▸ **TASK STATEMENT**: When the line containing "Continuar leyendo (169, 627)" is found in the data below, copy it and each line after it through the line containing "[region] (562, 398)", exactly and with no others.

▸ **Saved data entries**:
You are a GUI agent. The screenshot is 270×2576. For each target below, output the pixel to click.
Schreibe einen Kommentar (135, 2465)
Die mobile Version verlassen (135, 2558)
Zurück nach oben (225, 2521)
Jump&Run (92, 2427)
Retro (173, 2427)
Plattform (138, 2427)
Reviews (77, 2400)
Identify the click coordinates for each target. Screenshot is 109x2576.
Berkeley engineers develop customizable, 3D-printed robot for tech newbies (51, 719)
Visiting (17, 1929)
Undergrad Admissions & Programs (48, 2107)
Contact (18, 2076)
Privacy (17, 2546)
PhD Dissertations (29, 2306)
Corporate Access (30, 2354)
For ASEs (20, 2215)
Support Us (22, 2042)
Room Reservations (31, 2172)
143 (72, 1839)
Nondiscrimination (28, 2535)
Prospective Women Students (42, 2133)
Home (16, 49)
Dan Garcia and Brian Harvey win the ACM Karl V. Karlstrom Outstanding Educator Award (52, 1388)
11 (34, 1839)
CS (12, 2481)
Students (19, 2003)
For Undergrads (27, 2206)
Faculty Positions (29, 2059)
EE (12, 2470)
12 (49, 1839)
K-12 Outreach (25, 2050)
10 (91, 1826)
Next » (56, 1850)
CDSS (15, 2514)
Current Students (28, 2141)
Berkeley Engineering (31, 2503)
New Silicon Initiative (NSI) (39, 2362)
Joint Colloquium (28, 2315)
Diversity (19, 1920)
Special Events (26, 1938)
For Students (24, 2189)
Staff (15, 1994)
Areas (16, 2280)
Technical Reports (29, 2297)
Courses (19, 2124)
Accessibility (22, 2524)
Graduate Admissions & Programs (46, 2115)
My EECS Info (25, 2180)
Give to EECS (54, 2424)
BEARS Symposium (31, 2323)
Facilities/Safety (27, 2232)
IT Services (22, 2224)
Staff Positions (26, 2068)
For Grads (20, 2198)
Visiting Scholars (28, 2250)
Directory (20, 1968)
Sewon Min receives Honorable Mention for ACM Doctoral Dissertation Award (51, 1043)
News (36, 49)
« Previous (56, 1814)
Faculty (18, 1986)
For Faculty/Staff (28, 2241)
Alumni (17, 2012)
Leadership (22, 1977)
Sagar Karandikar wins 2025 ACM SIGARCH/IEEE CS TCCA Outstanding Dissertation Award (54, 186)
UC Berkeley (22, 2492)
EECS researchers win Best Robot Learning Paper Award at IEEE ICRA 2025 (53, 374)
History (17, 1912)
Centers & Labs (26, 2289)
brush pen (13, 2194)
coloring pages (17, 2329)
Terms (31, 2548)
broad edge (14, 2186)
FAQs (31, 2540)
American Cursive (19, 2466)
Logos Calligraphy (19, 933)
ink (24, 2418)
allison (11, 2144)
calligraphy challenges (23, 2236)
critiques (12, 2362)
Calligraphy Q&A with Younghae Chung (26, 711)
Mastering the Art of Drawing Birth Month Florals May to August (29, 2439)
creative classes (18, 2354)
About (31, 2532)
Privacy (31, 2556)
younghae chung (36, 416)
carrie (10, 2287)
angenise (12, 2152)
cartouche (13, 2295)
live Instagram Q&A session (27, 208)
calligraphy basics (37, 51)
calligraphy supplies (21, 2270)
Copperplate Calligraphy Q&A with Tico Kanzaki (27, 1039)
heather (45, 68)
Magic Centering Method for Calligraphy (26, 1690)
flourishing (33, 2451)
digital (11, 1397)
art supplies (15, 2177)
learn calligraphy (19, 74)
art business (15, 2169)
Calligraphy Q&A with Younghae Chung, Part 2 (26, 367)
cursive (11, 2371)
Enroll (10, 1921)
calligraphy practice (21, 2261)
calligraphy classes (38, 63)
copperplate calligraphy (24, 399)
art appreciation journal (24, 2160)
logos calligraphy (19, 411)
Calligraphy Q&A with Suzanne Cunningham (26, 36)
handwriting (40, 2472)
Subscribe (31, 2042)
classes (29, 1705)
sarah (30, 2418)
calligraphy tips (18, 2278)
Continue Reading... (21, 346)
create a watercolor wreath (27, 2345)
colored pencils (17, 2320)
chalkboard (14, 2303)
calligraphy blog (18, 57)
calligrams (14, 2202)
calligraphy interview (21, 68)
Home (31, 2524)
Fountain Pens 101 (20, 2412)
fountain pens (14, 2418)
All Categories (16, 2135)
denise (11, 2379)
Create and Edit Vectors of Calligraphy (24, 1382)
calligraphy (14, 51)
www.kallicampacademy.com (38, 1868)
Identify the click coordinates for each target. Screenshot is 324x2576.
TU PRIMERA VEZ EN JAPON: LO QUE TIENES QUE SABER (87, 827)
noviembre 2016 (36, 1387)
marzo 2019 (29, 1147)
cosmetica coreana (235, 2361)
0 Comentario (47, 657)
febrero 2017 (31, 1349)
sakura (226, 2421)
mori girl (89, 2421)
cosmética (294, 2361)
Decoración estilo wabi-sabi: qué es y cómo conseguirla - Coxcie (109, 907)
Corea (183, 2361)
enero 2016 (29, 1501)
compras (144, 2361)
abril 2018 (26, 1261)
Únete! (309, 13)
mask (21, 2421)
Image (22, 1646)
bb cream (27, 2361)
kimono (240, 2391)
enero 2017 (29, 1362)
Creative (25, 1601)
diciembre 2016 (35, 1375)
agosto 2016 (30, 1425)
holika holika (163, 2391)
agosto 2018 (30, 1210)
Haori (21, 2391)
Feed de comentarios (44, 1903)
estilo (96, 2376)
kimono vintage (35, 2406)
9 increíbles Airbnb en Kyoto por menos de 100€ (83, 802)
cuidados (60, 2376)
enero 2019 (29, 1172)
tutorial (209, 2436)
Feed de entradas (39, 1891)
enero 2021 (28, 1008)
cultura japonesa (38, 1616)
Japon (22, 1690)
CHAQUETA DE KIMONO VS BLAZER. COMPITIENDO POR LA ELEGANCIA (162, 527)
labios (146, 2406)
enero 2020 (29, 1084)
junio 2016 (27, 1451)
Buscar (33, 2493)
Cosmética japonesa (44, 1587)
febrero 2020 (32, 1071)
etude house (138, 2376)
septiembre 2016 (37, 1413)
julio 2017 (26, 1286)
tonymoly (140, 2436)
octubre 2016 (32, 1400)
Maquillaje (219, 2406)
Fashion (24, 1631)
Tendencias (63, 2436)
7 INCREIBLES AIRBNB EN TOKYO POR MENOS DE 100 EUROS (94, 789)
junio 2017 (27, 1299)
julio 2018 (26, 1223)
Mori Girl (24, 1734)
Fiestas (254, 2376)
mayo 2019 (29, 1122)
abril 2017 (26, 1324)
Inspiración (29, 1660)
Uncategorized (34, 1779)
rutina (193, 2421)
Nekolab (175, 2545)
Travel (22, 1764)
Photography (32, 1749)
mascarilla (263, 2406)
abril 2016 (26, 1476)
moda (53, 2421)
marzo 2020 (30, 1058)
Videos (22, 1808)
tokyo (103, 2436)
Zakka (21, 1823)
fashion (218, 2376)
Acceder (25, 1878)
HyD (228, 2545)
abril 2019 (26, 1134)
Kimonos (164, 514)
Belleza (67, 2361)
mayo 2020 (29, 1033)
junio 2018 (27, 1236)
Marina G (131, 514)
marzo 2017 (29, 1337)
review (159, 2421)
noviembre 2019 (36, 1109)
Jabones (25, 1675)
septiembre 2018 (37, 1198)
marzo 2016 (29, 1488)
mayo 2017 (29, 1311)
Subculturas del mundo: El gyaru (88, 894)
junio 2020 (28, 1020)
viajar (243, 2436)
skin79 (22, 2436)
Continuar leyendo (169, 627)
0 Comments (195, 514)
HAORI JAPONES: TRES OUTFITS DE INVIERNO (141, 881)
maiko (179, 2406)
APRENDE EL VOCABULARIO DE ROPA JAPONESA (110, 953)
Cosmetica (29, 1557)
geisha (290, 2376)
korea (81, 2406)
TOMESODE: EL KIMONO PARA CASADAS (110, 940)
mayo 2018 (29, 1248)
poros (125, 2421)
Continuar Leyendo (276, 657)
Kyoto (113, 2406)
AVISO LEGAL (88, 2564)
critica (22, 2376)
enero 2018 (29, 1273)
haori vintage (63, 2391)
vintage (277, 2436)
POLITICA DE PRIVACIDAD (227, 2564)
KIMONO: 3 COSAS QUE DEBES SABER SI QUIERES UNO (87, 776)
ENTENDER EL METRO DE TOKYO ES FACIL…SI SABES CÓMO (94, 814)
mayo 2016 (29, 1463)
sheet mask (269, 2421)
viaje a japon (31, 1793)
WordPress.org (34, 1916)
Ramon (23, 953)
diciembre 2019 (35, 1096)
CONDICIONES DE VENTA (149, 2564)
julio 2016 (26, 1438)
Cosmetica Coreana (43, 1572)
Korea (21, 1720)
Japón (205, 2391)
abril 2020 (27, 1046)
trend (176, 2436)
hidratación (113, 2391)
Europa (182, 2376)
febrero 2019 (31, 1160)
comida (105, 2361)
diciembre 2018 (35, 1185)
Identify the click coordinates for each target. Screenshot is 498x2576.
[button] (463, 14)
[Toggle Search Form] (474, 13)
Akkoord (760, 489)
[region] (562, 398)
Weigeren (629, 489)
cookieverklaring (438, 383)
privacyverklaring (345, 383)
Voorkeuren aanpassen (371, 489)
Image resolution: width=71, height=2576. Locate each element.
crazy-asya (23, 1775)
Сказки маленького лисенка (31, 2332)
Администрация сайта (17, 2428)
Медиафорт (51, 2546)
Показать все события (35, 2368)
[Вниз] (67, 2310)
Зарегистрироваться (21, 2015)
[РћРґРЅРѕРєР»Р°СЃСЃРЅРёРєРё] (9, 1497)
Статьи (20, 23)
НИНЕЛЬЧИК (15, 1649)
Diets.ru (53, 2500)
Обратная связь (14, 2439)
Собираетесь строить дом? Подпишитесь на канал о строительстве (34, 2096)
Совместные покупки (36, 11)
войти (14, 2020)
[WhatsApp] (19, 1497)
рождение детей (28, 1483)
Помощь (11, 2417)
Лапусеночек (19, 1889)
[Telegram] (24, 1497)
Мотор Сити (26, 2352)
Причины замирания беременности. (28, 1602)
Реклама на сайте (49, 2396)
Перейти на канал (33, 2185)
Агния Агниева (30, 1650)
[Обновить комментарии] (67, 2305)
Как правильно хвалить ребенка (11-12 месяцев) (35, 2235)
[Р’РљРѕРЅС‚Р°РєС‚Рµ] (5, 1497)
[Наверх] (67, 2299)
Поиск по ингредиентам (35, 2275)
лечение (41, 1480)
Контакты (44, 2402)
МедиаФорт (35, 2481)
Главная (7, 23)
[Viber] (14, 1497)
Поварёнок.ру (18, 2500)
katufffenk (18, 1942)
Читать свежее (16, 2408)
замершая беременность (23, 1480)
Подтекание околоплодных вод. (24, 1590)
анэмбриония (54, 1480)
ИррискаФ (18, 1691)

▸ **REPLY TO THE EXERCISE**:
Continuar leyendo (169, 627)
0 Comments (195, 514)
HAORI JAPONES: TRES OUTFITS DE INVIERNO (141, 881)
maiko (179, 2406)
APRENDE EL VOCABULARIO DE ROPA JAPONESA (110, 953)
Cosmetica (29, 1557)
geisha (290, 2376)
korea (81, 2406)
TOMESODE: EL KIMONO PARA CASADAS (110, 940)
mayo 2018 (29, 1248)
poros (125, 2421)
Continuar Leyendo (276, 657)
Kyoto (113, 2406)
AVISO LEGAL (88, 2564)
critica (22, 2376)
enero 2018 (29, 1273)
haori vintage (63, 2391)
vintage (277, 2436)
POLITICA DE PRIVACIDAD (227, 2564)
KIMONO: 3 COSAS QUE DEBES SABER SI QUIERES UNO (87, 776)
ENTENDER EL METRO DE TOKYO ES FACIL…SI SABES CÓMO (94, 814)
mayo 2016 (29, 1463)
sheet mask (269, 2421)
viaje a japon (31, 1793)
WordPress.org (34, 1916)
Ramon (23, 953)
diciembre 2019 (35, 1096)
CONDICIONES DE VENTA (149, 2564)
julio 2016 (26, 1438)
Cosmetica Coreana (43, 1572)
Korea (21, 1720)
Japón (205, 2391)
abril 2020 (27, 1046)
trend (176, 2436)
hidratación (113, 2391)
Europa (182, 2376)
febrero 2019 (31, 1160)
comida (105, 2361)
diciembre 2018 (35, 1185)
Identify the click coordinates for each target. Screenshot is 498x2576.
[button] (463, 14)
[Toggle Search Form] (474, 13)
Akkoord (760, 489)
[region] (562, 398)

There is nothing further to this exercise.